Lebanon's capital and largest city, Beirut has been bustling and flourishing for centuries. Located in the very center of the country, on a hilly promontory that juts out into the Mediterranean coastline, it is a beautiful and diverse city influenced by numerous cultures throughout history, noticeable from a wealth of archeological sites and traditional architecture and urban planning styles, most notably, the Phoenician legacy, the Ottoman rule and French Mandate.
Its name meaning “The Wells” in ancient Phoenician, Beirut has long been a central port for trade in the region. Remarkably, the city has been destroyed and rebuilt as a result of wars and natural disasters several times throughout history since its estimated establishment around the 15th Century BC.
The 1960s and 70s saw rapid construction of high-rise towers, especially in the new “Hotel District." With rising population and a growing tourism sector, the city underwent widespread urbanization, and became known as “Paris of the Middle East.”
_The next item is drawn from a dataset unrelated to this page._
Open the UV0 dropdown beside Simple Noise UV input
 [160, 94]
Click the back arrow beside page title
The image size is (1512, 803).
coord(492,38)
However, its most recent destruction following the 1975-1990 civil war posed the greatest challenge for the Lebanese, as much of the city was destroyed or badly damaged. Nevertheless, with much determination, since the mid-1990s, the city is being rebuilt in one of the largest, most ambitious urban renovation projects of our time. Spearheaded by Solidère, formally 'La Société Libanaise pour le Développement et la Reconstruction du Centre-Ville de Beyrouth', its aim is to restore Beirut's status as a glitzy metropolis. Beirut is a unique metropolis reborn from the ashes, with unrivaled spirit to rebuild and move forward.